Categorie archief: Notes

Notes on Karl Marx

p. 214-216: Division of labour and machines have the same effects. Namely, they both simplify labour and reduce the demand for labour. Workers making the machines are equally unskilled and therefore no exception to the rule.

Note: This might be a correction observation at the time of writing. Considering the move from craftsmen to standardized labour. In the long run, this doesn’t hold true. At a minimum, we need to recognize the growing number of specialized workers. A maximalist view would hold that workers will move from generalist craftsmen to standardized factory workers to specialized technicians.

p. 304: use-value vs exchange-value

Note: The exchange-value is set through market activities and should be the same everywhere. While the use-value can be different for each individual. There is no mystery to be solved. The difference between use- and exchange-value explains why a win-win-situation is possible when 2 actors exchange goods. What is a mystery to Marx is the Holy Grail to contemporary mainstream economics.

p. 306: socially necessary labour-time = production under normal conditions by average workers.

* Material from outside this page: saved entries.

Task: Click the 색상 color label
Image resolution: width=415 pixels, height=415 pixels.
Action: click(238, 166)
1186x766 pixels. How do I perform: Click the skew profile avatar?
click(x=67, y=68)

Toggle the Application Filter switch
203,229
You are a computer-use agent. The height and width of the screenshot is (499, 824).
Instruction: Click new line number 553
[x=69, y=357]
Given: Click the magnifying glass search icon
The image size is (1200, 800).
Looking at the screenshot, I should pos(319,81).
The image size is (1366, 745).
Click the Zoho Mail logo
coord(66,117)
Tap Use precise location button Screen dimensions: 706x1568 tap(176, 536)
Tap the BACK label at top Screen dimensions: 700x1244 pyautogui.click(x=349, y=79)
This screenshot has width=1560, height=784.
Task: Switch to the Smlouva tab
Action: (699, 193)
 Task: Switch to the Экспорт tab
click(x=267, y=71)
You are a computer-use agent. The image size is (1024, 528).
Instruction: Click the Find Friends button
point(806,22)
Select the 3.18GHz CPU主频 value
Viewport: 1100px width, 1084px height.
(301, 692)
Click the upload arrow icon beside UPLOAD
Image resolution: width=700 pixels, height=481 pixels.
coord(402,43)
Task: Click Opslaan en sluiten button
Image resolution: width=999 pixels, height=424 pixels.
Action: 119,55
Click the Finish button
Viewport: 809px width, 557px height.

Note: How would a company with such average conditions remain in business when competing against an above-average company? On p. 212 Marx discusses the role of competition but doesn’t apply this mechanism here. Marx seems to look for an explanation of how prices are set by calculating labour-time. Making it “socially necessary” is a band-aid to make it work and avoid absurd situations.

p. 308/9: “useful labour”

Note: How to decide whether labour is useful? Markets can be a mechanism to organize this decision-making process. But which mechanisms should be used according to Marx?

p. 316: Prices and standardized labour.

Note: Are prices set based on the amount of standardized labour? Or is competition pushing prices down until they reach the production costs where this production cost (if you look long enough) exists exclusively of labour costs?